Another example: Ashley recently told me how at a wedding she attended, they celebrated a tradition where apparently the bride and groom each cut off a piece of the wedding cake and smash it in each other’s faces. And I spent about the next five minutes shaking my head in disbelief, going, “What the fuck is that? Why? Why? Why would you ever consent to doing something that deeply stupid?” So from the sounds of it, there’s a lot of idiotic traditions revolving around marriage. You have to do this, you have to do that. Why? Because people have done it before! And OK, some traditions, if they’re remotely meaningful or cute or whatever, I can appreciate. Doing moronic bullshit just because you’re supposed to is something I despise. I mean, what’s going to happen if you don’t follow all the stupid traditions? Maybe someone will get all upset and confused and go, “No, you have to do the cake-smashing thing, because that’s how it’s always been done! Intelligence be damned!” Maybe they’ll protest along lines that are frighteningly similar to the reasoning used by the village elders in “The Lottery.” Maybe, little did we know, but those stupid traditions were in fact holding together the fabric of the universe, and since you failed to do them, the sky is going to come apart at the seams. But I think it’s worth the risk. Seriously, it’s like people let their ceremonies be guided by a kind of collective OCD.

I think this also connects back to a basic tension underlying a lot of human behavior, beliefs, and also fiction: old vs. new. And not just that; to elaborate, people like novelty. It makes little chemicals fire in the brain and they go, “Oooohhh…” But change is scary, and people also like it when things stay the same. So when you try to suggest something new or different, even if it’s useful and good, they’ll fight back with all they’ve got because it makes them uncomfortable. (After all, “there’s a storm gathering.”) So what do these two ideas mean together? That, I think, human beings are a bunch of fucked-up little monkeys with inherently dysfunctional brains. Of course, it’s more complicated than that. But I’m sleepy and have to leave for class in 10 minutes, so pardon me if I cut some corners.
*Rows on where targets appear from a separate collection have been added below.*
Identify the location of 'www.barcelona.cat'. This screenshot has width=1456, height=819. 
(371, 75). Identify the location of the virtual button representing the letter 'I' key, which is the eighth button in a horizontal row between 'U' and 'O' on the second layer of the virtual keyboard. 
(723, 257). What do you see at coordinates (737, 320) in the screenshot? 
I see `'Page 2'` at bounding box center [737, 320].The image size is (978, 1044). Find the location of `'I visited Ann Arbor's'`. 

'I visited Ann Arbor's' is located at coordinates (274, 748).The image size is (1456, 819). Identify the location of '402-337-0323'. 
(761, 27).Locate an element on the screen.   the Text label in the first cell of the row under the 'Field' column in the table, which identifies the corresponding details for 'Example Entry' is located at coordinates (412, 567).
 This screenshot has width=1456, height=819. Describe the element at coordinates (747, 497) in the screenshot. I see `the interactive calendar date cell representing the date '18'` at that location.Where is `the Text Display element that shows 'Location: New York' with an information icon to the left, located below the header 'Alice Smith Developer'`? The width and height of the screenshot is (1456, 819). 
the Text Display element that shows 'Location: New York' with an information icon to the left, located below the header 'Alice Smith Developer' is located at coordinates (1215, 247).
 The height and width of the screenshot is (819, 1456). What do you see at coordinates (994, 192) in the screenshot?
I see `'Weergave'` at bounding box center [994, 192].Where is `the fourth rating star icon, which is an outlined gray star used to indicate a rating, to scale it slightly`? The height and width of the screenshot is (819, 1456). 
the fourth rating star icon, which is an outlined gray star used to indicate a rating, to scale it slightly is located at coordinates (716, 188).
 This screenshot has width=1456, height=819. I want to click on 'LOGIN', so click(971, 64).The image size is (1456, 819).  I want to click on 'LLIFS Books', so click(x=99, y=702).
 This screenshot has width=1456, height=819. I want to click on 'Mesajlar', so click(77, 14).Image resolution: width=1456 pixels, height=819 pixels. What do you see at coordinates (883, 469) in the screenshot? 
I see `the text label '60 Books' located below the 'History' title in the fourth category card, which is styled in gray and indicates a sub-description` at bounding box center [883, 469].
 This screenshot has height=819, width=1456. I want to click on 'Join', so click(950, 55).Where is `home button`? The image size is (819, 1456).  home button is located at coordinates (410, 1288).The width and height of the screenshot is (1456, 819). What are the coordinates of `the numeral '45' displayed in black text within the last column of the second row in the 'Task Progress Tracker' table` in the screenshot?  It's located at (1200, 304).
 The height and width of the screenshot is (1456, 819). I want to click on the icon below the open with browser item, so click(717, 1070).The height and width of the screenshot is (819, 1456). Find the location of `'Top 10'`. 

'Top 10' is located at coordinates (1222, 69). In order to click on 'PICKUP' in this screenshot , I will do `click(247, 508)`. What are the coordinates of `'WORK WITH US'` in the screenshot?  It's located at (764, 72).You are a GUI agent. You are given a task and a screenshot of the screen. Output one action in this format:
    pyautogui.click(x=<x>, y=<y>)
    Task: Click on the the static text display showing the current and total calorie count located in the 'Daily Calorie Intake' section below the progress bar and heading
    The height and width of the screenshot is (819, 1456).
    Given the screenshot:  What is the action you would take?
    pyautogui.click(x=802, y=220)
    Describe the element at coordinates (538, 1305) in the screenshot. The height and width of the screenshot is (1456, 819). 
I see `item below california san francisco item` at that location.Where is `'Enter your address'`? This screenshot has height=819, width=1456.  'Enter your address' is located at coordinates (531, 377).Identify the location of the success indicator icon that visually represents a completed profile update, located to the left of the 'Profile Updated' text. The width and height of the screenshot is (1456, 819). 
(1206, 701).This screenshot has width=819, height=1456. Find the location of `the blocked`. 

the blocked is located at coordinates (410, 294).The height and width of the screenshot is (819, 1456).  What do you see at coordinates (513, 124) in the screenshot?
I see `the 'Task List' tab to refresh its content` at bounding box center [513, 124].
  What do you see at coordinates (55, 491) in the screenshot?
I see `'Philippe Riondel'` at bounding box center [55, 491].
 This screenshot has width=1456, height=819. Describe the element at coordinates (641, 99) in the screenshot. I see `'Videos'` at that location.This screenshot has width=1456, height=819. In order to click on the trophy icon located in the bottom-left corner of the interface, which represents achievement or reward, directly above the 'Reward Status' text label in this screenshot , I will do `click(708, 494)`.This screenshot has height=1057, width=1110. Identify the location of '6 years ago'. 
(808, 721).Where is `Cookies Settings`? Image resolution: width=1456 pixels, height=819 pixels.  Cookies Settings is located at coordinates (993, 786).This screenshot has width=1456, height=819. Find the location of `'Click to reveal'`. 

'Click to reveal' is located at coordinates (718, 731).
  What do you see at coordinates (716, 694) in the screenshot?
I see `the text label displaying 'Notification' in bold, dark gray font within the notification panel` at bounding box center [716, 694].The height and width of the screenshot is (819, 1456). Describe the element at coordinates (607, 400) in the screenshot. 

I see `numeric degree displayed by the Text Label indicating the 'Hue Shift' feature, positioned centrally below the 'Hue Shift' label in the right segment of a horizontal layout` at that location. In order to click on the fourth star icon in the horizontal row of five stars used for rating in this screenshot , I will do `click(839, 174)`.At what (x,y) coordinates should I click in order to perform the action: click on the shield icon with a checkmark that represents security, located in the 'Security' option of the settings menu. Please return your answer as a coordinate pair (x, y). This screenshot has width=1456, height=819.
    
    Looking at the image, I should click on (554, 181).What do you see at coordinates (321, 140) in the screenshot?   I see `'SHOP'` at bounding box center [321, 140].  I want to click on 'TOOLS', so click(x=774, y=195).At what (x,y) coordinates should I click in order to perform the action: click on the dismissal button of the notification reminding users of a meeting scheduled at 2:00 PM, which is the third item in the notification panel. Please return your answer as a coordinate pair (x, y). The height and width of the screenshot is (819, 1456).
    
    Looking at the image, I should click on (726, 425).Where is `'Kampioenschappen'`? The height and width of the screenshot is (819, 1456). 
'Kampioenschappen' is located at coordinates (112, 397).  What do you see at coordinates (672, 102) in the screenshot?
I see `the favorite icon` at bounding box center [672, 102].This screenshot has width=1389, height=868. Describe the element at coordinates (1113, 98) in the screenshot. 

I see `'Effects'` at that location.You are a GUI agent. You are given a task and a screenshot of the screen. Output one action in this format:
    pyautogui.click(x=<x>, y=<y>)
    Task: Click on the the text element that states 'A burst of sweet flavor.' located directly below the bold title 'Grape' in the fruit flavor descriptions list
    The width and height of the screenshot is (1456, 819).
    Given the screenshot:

Let’s see, any other thoughts been percolating up in this ol’ head of mine? Well, I did want to write something about Edith Massey, one of John Waters’ Dreamlanders, just because she’s so fucking awesome. I’ve been watching and rewatching a clip from Pink Flamingos for my final project in digital storytelling, and every single time I hear her say how she’s going to eat her eggie-weggies before she goes sleepy, I just crack up (pun apparently intended). Massey is really just one of a kind. Here’s a sample of her unique acting genius:

Apparently in Female Trouble, she dresses like a dominatrix. I’m not overstating it when I say I have to see that movie. Also, I have a copy of Massey singing “Big Girls Don’t Cry” with her novelty/punk band, Edie and the Eggs. Words escape me. The world clearly needs more actresses like Massey. (Incidentally, though she died 25 years ago, you can read about her and her band, and listen to her music, here.)

And now I’d best be off to class where we’ll discuss Kon Ichikawa’s The Makioka Sisters (1983). Enjoy your day.